--- START ---
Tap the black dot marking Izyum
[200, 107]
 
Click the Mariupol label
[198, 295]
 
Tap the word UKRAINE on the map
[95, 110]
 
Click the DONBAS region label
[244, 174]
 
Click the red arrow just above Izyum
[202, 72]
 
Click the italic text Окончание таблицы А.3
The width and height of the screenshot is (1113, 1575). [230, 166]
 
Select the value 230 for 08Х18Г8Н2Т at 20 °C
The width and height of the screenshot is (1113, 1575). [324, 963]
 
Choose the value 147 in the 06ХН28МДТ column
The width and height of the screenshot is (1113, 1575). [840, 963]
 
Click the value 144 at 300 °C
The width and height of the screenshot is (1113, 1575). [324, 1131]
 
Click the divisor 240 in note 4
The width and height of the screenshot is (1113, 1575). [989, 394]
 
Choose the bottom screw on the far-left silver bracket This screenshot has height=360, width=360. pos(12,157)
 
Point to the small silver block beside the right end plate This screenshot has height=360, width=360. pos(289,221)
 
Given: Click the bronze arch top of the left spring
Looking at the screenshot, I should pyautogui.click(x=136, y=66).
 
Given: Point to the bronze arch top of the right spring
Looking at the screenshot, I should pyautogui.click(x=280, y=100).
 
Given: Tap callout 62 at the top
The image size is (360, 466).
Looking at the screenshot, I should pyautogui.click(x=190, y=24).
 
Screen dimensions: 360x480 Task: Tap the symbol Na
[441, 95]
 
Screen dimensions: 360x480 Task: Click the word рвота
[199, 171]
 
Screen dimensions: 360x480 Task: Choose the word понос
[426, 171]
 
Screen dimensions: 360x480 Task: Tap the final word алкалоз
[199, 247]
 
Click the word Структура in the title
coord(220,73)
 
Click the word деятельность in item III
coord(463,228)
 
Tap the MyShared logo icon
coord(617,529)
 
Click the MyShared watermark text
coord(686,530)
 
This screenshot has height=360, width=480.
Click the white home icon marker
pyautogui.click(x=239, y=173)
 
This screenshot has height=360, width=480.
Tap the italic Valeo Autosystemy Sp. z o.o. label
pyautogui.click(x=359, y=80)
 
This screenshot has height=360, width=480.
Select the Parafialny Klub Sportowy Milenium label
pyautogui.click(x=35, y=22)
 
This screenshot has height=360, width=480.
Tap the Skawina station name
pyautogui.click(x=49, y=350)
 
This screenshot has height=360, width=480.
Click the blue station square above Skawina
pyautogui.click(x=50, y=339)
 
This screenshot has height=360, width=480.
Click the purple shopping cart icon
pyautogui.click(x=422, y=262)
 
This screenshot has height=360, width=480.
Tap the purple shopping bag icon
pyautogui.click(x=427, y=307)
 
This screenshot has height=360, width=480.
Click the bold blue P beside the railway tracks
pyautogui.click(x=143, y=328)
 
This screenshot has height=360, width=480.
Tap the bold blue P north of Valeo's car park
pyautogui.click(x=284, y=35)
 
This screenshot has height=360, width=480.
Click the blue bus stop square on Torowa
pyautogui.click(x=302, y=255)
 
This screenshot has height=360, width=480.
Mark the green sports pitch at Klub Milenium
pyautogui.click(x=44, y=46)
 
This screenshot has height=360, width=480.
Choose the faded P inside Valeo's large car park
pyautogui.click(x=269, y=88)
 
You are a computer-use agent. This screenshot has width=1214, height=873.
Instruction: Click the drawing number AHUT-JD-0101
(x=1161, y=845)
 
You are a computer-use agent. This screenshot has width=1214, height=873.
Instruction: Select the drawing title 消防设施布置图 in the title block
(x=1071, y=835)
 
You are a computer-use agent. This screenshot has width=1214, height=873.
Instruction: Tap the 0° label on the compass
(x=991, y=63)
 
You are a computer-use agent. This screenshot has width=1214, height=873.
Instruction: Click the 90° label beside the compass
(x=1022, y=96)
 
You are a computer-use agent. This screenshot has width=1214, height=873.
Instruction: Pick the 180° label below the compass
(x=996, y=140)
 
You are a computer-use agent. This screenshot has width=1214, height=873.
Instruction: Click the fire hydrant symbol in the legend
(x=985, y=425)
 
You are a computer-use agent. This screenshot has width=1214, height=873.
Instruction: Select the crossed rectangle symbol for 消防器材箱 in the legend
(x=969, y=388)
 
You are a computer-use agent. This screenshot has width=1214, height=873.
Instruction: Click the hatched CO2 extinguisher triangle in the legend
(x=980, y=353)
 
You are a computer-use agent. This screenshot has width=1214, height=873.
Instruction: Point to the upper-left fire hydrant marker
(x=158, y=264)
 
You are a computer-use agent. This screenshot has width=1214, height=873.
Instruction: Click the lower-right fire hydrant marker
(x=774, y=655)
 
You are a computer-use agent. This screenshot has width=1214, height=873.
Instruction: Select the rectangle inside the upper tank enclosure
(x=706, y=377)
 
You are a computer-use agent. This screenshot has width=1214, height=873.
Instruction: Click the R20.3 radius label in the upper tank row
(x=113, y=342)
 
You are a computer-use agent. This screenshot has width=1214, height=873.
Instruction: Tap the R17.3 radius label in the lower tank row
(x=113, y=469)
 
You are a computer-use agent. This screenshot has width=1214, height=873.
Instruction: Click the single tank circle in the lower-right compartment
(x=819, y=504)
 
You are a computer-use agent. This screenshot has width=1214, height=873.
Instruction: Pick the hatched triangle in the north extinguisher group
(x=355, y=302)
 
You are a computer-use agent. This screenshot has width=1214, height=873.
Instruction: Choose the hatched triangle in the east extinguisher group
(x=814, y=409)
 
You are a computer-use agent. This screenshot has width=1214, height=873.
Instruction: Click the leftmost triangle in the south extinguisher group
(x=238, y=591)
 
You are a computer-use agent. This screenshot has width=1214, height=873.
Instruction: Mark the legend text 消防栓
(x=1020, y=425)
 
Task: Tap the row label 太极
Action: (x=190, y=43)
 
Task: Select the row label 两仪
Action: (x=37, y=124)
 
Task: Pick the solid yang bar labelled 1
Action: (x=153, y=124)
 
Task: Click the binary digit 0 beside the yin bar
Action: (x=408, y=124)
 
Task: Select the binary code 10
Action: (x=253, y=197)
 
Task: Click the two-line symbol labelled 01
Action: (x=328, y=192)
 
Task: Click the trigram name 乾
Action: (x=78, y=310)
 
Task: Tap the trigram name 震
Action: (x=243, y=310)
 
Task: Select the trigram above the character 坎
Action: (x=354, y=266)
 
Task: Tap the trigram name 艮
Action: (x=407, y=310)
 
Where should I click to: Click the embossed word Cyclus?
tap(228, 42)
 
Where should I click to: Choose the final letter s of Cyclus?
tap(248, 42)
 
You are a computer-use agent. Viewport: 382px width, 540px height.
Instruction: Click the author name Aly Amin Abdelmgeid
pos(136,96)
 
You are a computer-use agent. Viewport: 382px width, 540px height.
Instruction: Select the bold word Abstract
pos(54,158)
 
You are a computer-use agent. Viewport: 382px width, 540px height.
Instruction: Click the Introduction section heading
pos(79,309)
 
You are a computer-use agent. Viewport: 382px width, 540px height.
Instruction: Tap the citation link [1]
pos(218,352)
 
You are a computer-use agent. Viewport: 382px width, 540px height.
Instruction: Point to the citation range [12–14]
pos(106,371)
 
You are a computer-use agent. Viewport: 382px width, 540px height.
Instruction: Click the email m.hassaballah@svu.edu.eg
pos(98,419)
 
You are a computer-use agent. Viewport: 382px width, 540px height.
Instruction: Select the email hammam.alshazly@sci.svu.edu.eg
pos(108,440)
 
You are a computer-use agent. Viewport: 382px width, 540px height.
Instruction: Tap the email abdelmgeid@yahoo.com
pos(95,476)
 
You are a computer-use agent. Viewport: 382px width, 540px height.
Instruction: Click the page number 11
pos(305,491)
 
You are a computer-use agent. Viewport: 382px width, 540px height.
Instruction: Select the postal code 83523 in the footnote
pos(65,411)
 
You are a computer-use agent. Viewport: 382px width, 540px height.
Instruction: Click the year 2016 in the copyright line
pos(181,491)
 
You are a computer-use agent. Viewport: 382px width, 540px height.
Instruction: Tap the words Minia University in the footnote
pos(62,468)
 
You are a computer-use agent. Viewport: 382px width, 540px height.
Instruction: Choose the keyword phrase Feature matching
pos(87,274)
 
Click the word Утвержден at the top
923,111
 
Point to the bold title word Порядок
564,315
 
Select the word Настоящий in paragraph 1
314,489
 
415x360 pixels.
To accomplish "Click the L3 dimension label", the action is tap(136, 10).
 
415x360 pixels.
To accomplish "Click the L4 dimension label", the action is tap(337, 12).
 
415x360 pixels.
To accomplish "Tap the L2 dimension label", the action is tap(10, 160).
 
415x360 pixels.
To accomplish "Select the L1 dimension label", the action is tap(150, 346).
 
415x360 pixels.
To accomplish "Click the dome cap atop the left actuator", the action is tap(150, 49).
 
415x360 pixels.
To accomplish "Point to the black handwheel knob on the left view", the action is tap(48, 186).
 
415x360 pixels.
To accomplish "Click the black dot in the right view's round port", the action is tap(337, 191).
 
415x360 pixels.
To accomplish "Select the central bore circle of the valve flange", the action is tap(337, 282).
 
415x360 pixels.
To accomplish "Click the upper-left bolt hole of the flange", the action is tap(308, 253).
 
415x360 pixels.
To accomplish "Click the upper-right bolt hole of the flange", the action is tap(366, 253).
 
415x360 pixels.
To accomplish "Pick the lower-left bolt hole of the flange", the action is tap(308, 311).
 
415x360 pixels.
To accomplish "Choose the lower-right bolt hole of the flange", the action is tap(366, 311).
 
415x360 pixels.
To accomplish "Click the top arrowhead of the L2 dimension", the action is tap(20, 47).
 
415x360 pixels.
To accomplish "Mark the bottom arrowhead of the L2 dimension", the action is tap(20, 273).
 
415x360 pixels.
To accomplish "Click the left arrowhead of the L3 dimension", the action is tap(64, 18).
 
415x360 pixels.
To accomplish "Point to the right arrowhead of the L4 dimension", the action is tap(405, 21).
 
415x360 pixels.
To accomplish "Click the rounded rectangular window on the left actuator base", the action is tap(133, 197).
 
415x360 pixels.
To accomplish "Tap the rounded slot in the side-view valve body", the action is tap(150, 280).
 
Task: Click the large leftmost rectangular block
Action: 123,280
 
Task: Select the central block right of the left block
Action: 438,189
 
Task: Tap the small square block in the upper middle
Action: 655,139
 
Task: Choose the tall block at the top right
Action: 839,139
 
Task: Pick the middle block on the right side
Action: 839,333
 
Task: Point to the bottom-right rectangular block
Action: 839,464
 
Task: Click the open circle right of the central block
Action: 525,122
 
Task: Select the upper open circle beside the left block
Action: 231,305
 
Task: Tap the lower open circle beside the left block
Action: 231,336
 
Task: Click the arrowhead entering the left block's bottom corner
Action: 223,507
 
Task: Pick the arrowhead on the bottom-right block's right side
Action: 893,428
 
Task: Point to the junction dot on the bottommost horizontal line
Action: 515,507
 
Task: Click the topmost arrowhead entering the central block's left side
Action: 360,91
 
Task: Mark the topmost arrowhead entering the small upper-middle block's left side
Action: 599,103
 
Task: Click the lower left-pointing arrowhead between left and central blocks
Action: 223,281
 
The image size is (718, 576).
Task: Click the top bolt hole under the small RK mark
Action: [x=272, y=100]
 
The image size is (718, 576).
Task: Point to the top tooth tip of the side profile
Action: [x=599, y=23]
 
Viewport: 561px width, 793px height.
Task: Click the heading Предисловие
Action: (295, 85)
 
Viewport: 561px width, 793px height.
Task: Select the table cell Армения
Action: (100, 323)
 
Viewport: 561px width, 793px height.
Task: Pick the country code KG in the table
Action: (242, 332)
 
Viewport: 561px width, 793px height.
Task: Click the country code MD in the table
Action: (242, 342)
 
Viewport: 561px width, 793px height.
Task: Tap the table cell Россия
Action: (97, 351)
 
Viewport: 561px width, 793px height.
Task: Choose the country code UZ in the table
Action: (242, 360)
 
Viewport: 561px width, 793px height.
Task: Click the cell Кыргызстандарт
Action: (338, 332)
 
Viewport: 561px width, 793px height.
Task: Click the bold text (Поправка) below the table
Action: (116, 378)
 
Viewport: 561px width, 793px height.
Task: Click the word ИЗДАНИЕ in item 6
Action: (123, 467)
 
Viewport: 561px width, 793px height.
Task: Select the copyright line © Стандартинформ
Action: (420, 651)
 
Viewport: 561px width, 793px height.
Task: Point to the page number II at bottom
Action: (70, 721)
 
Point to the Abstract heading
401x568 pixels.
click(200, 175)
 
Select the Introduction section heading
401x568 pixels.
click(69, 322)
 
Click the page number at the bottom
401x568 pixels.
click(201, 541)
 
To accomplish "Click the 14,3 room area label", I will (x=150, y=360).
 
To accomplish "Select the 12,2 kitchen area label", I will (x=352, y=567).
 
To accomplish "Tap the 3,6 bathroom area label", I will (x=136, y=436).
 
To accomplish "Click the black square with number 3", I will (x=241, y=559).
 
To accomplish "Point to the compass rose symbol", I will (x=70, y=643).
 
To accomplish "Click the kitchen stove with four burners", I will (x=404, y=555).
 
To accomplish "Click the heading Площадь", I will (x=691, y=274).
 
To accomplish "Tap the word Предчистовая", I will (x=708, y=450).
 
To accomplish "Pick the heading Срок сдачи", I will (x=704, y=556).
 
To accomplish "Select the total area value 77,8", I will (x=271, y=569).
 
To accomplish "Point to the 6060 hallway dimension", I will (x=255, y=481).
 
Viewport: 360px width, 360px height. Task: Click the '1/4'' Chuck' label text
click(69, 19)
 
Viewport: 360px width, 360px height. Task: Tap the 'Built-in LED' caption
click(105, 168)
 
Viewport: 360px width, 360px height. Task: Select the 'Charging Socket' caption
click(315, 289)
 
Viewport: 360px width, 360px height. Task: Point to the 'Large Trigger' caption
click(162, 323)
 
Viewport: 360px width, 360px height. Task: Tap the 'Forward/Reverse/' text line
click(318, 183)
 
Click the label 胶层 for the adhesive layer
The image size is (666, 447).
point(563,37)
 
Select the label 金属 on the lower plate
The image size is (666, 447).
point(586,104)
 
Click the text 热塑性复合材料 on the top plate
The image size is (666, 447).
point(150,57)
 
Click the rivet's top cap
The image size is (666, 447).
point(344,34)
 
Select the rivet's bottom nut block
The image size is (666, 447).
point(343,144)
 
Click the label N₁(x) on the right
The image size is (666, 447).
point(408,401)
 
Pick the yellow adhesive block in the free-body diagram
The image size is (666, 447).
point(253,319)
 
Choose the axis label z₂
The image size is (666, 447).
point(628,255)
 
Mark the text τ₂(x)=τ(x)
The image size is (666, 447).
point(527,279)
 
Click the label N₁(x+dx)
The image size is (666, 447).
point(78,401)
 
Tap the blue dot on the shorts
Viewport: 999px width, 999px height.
--- END ---
Copy the lines of the material exactly, starting at the line containing "Task: Click the open" and ending at the line containing "Action: [x=599, y=23]", with both of those lines included.

Exercise response:
Task: Click the open circle right of the central block
Action: 525,122
 
Task: Select the upper open circle beside the left block
Action: 231,305
 
Task: Tap the lower open circle beside the left block
Action: 231,336
 
Task: Click the arrowhead entering the left block's bottom corner
Action: 223,507
 
Task: Pick the arrowhead on the bottom-right block's right side
Action: 893,428
 
Task: Point to the junction dot on the bottommost horizontal line
Action: 515,507
 
Task: Click the topmost arrowhead entering the central block's left side
Action: 360,91
 
Task: Mark the topmost arrowhead entering the small upper-middle block's left side
Action: 599,103
 
Task: Click the lower left-pointing arrowhead between left and central blocks
Action: 223,281
 
The image size is (718, 576).
Task: Click the top bolt hole under the small RK mark
Action: [x=272, y=100]
 
The image size is (718, 576).
Task: Point to the top tooth tip of the side profile
Action: [x=599, y=23]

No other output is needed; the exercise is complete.